Wed May 29, 2013 11:41 am
A salutary tale of triggering video with a pressure pad using a Raspberry Pi for the interactive theatre production, "
Memory Dealer" -
Tarim
- Foolhardiness
Set GPIO for pin 5 to be an edge triggered input with internal pull-up using Gordon Henderson's wiringPi program.
Hook up the pressure pad (a simple make/break switch) to pin 5 and ground.
This fails and leaves the Pi in a state where it will only boot into the emergency kernel mode with a "Greetings from standalone Raspberry Pi" message - even with nothing connected to the GPIO header. 
- Investigation
It seems the floor is metal (it looks more like an innocent set of tiles but a multimeter reveals it conducts!) Also, the pressure pad has an extra set of connectors underneath ... with bare wires.
At one point, I touch the wire between the pressure pad and pin 5 and feel a slight electric tingle.
I've "blown" the GPIO for pin 5 so the Pi thinks it's permanently grounded and does what it should - which is boot into "safe mode".
- Perplexity
But how did I knacker that GPIO? Surely the metal floor will just ground pin 5 even with nothing on the pressure pad and the pull-up resistor will stop too much current flowing?
- Contemplation
Do all the GPIO pins get initialised to inputs on power up? (What happens to the TXD output GPIO on pin 8?) The internal pull-up resistor is software switched - so is it possible that pin 5 doesn't have one while it is booting? But that would mean pin 5 is floating - so sometimes Pis would boot into safe mode for no apparent reason.
- Realisation
The USB power supply has no ground - the Pi's ground is floating compared to the metal floor - I could have pulled pin 5 to all sorts of random voltages. This might also explain the tingling - it's probably more than 3.3v. (Thanks Bristol Hackspace for the discussion.)
- Resolution
Borrow another Pi (didn't tell Tom and Duncan I'd blown up the last one).
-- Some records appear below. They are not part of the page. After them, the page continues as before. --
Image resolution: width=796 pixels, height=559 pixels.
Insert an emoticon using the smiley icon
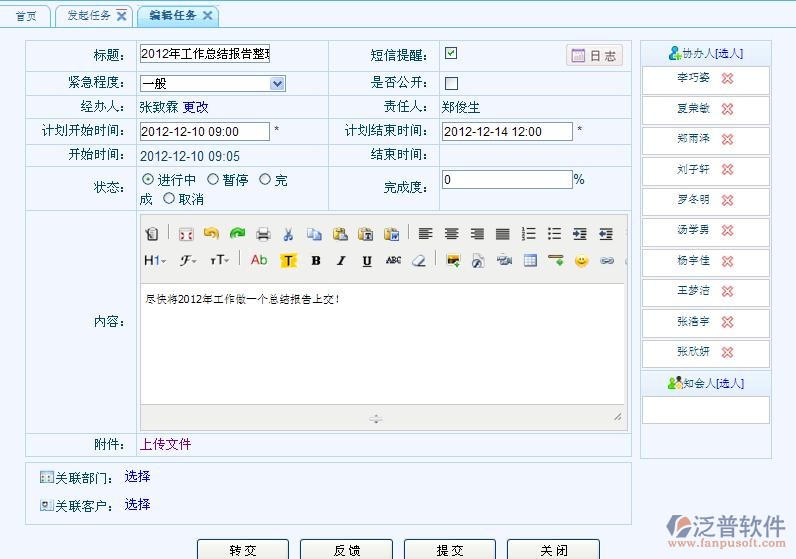pyautogui.click(x=581, y=261)
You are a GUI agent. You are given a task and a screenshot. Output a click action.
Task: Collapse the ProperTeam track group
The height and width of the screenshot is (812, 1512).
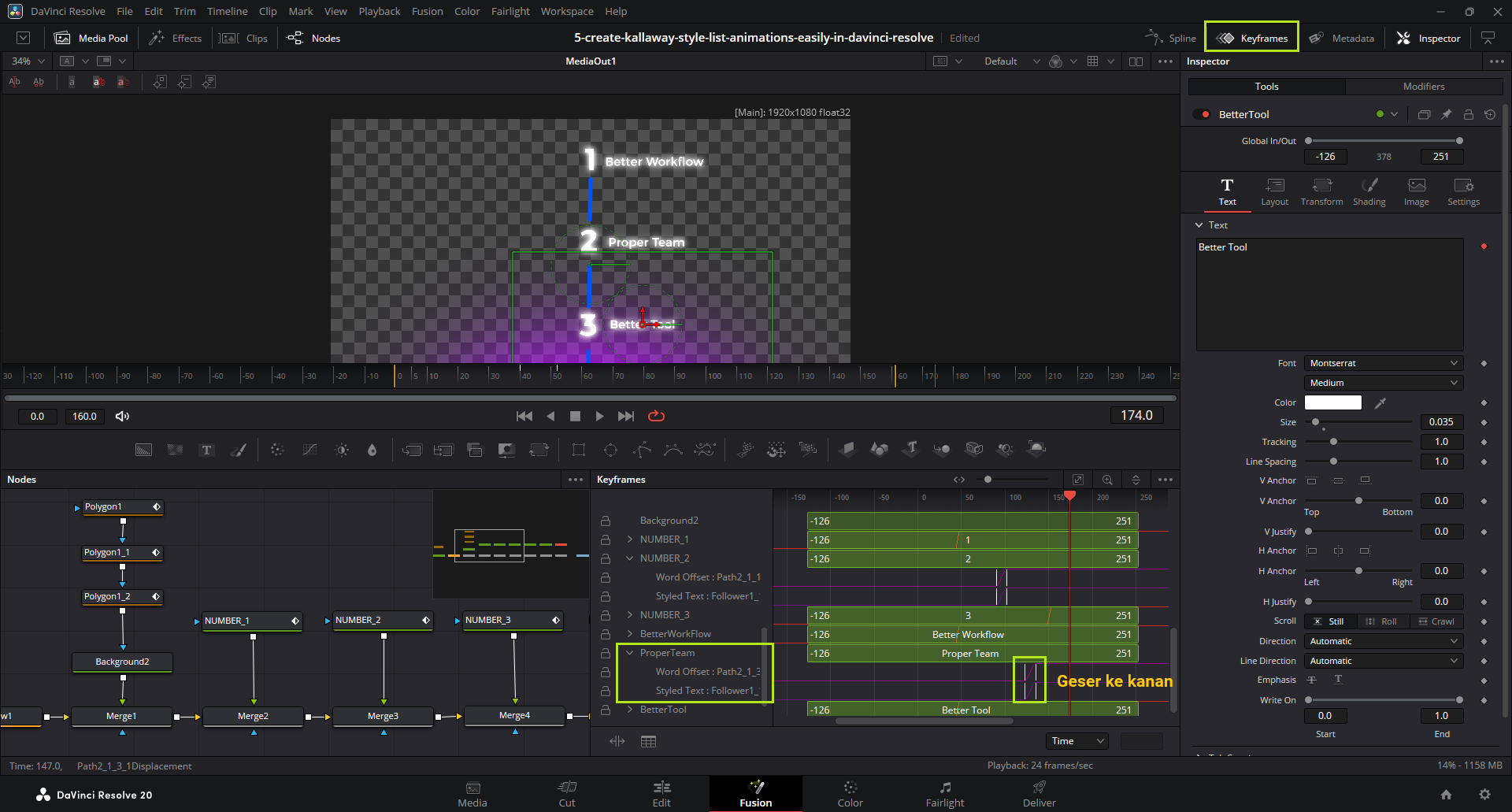click(630, 653)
Hook up the Pi ground to the earth pin on a mains plug (remove live and neutral pins altogether - just in case).
Insert a buffer chip (CD4050) with an external pull-up resistor (about 20K) for good measure between Pi and pressure pad.
Yippee - one pressure pad triggered video.
- Afterthoughts
Must experiment with avoid_safe_mode=1 in /boot/config.txt to see if I can make that other Pi boot. Wonder if the other GPIO pins are ok?
I like the CD4050 (another great recommendation from John Honniball). Given a 3.3v supply; it will do level conversion from TTL 5v down to 3.3v as well as protect the Pi's GPIOs.